#### ACTIVITY 1:
Please translate this sentence from the post below about the Report and Jobs models into Spanish: "Fact is that both objects are quite similar in purpose, but were probably implemented in two different time frames."
#### ACTIVITY 2:
Write the next few sentences of the post about the Report and Jobs models, picking up right after its last line and ahead of the data.

#### EXCERPTED TEXT:
···

3

First of all, since this is my first question/post, I would like to thank you all for this great community, and amazing service, as -- like many developers around the world -- stackoverflow -- is my main resource when it comes to code issues.

Notice :

This post is a bit long (sorry), covers two different -- but related -- aspects of the situation, and is organised as follows :

  1. Background / Context
  2. A design issue, on which i would like to receive your advice.
  3. The solution I'm trying to implement to solve 2.
  4. The actual issue, and question, related to 3.

1. Some context :

I have two different Model objects (Report and Jobs) from an existing implementation that has a poor design. Fact is that both objects are quite similar in purpose, but were probably implemented in two different time frames.

A lot of processing happen on these objects, and since the the system has to evolve, I started to write a metaclass/interface, from which both will be subclasses. Currently both Models use different Fields names for same purpose, like author and juser to denote User (which is very stupid) and so on.

···

#### SUPPLIED DATA:
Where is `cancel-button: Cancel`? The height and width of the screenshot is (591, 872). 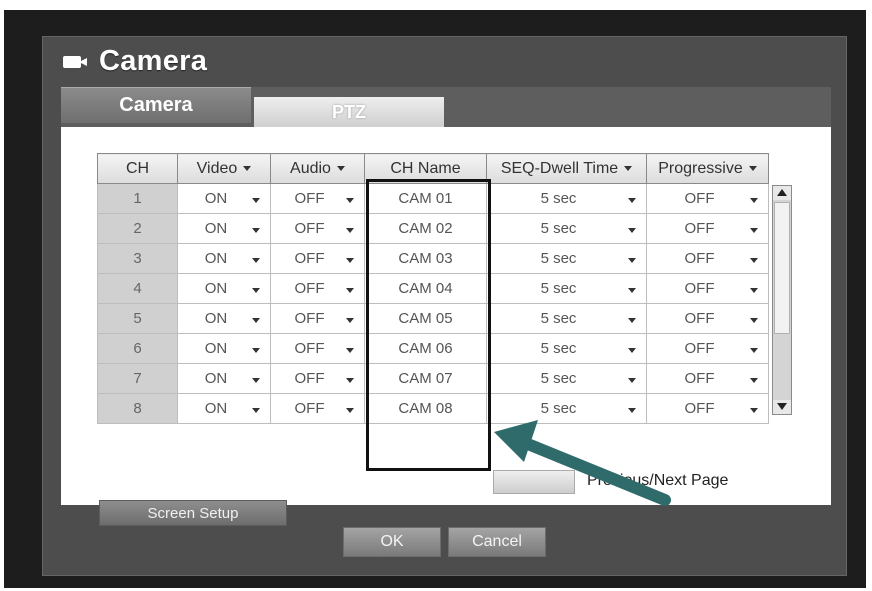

···

#### WRITTEN RESPONSE 1:
El hecho es que ambos objetos tienen un propósito bastante similar, pero probablemente se implementaron en dos periodos de tiempo distintos.

#### WRITTEN RESPONSE 2:
Since I cannot afford to just change the columns names in the database, and then go through thousands of lines of code to change every references to these fields (even though I could, thanks to Find Usages feature of modern IDEs), and also because theses object might be used somewhere else, I used the db_column= feat. to be able in each model to have the same field name and ultimately handle both object alike (instead of having thousands of line of duplicated code to do the same stuff).

So, I have something like that :

from django.db import models
class Report(Runnable):
    _name = models.CharField(max_length=55, db_column='name')
    _description = models.CharField(max_length=350, blank=True, db_column='description')
    _author = ForeignKey(User, db_column='author_id')
    # and so on

class Jobs(Runnable):
    _name = models.CharField(max_length=55, db_column='jname')
    _description = models.CharField(max_length=4900, blank=True, db_column='jdetails')
    _author = ForeignKey(User, db_column='juser_id')
    # and so on

As i said earlier, to avoid rewriting object's client code, I used properties that shadows the fields :

from django.db import models
class Runnable(models.Model):   
    objects = managers.WorkersManager() # The default manager.

    @property # Report
    def type(self):
        return self._type

    @type.setter # Report
    def type(self, value):
        self._type = value

    # for backward compatibility, TODO remove both
    @property # Jobs
    def script(self):
        return self._type

    @script.setter # Jobs
    def script(self, value):
        self._type = value
    # and so on


2. The design issue :

This is nice and it's kind of what I wanted, except now using Report.objects.filter(name='something') or Jobs.objects.filter(jname='something') won't work, obviously due to Django design (and so on with .get(), .exclude() etc...), and the client code is sadly full of those.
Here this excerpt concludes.